Svitska Donkun wrote:I thought you were referring to the period between 1900 and 1920, but what you're talking about has even less to do with anything.
The period of which I am speaking about concerns the creation and original distribution of the entire medium as a whole. That very much has bearings on what happens to the medium afterwards. This is how culture works. It builds upon what came before and is directed by other cultural facets of a given time. What film is, fundamentally and aesthetically, very much has everything to do with where it started.
You incorrectly inferred that this means that everything that has been added to film (most notably narrative and synchronized sound) is irrelevant. This is not the case. All aspects of what defines any particular film's aesthetic is equally as much a part of the medium as anything else. Characters, effects, mise-en-scene, framing, sound mixing: It's all part of what the medium of film is about. Artistic excellence in one facet of the medium should be applauded when applicable. Artistic excellence in ALL FACETS, given any film, is impossible. There is no group of individuals who is willing to take the time to sit down and collaborate on a piece that could possibly cover all the bases.
Material plausability aside, it's simply impossible due to the lack of shared aesthetics across social groups. This is where the more exonomic side of film art steps in. Projects are undertaken to please certain demographics. Every film cannot please everybody. Every film will have lovers and haters, no matter what you do. This is an accepted part of any creative undertaking. People will love your work; people will hate your work. Each individual project gets tailored to pander to a given group or groups. Smaller independent films tend to skew towards a more artistic crowd that has at least minimal knowledge of the facets of film media aesthetics. Avant garde films pander to a high-art crowd. Popular cinema is made for a popular audience. This is pretty basic, and it's fairly exasperating that you cannot grasp this concept. It's a core part of how art is created.
My point, which you clearly cannot infer, is that the original intent of film was to show people things that were amazing. Feats of technology, impressive talents of the human body (musclemen and dancers), and exotic wildlife were staples of early cinema. It was incredibly popular, as people were amazed at the actual photographed images before them. There was a sense of wonder associated with seeing something amazing that you'd rarely get a chance to see otherwise (or see them in a different way).
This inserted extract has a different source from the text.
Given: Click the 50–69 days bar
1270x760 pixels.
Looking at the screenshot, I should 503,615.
This is the core principle behind the cinema of attractions: some people watch movies simply to see something incredible. As technology would improve, this would also include sound.
The introduction of narrative film (largely due to DW Griffith) would add a non-sensory aspect to motion pictures that would greatly expand the creative possibilities of the medium. Griffith would almost single-handedly coin the majority of cinematic language by the release of The Birth of a Nation
. This is a small aside, but I'm including it under the assumption that you think films exclusively tell stories through dialogue, when this is not the case. If you are aware of this already, don't take this as an insult; I'm just covering my bases.
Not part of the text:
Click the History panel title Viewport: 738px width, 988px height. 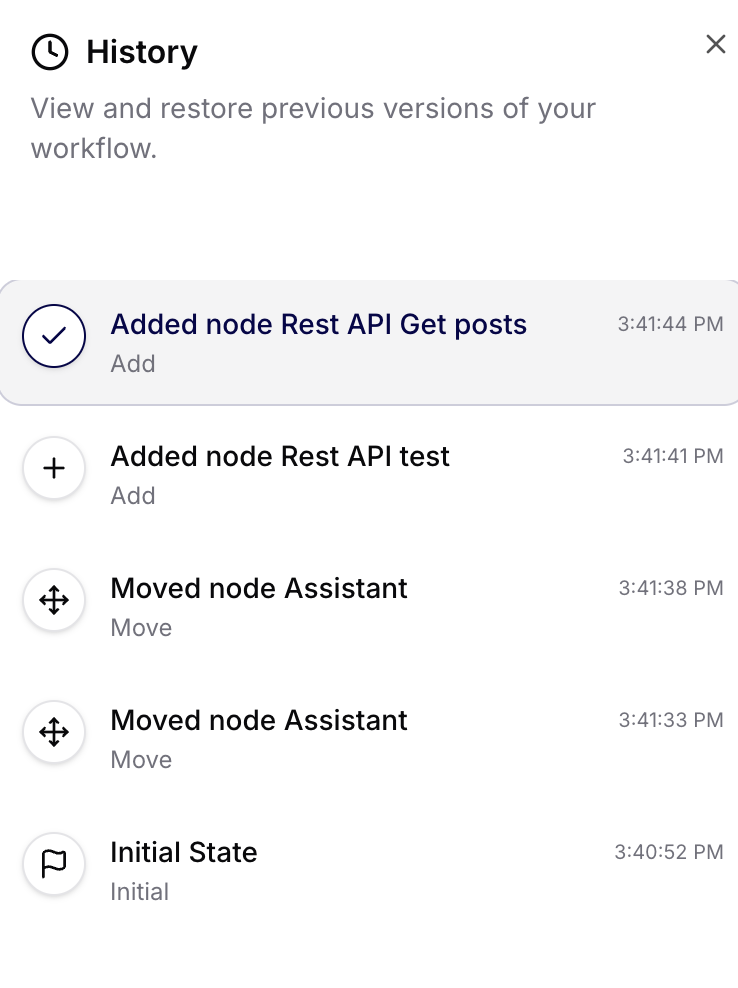(x=142, y=52)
The upshot is that cinema of attractions has never disappeared. It's true that it's largely died out as an all-consuming aesthetic direction outside of avant garde films, but it remains a key facet of popular cinema and many smaller films as well. It's an incredibly large contributing factor to science fiction and fantasy films in particular, as they are geared towards transporting an audience to another time or place. To show them something that doesn't exist. It's the main factor behind the success of the early Hollywood and British monster films and their continued success into the 1970s. Almost every plot is the same, and almost all the characters are flat. Those films were created and became popular with the expectation that there was an audience who really wanted to just experience the monsters on the screen. It's where the current superhero fad hinges. People want to see Spiderman swinging through Manhattan, or Batman kill six henchmen with one batarang. While yes, The Avengers
will probably be an enjoyable film for the characters they've created and the conflux of years of preplanning through individual plots, most people are just going to watch it to see Hulk smash and Iron Man fly and Black Widow be chesty. You're simply naive if you think otherwise.
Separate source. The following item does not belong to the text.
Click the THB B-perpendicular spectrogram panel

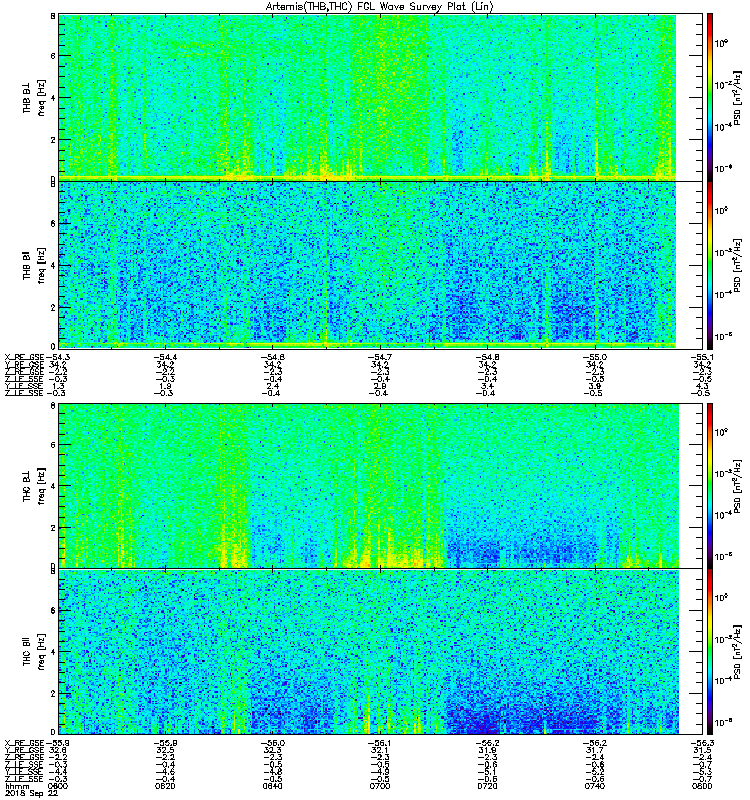click(381, 97)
The fact of the matter is, whether you like it or not, the Transformers films have pushed and reset the limits on both the technological and aesthetic standards of computer generated characters.
That logic is retarded.
This is a coherent, well thought out argument that I simply must yield to. Bravo, good sir, on your quality rhetoric and astute use of basic logical principles to craft such an elegantly simple retort.
You are simplifying things to a borderline insulting degree.
And this is the part where I stop being an adult and just giggle at you.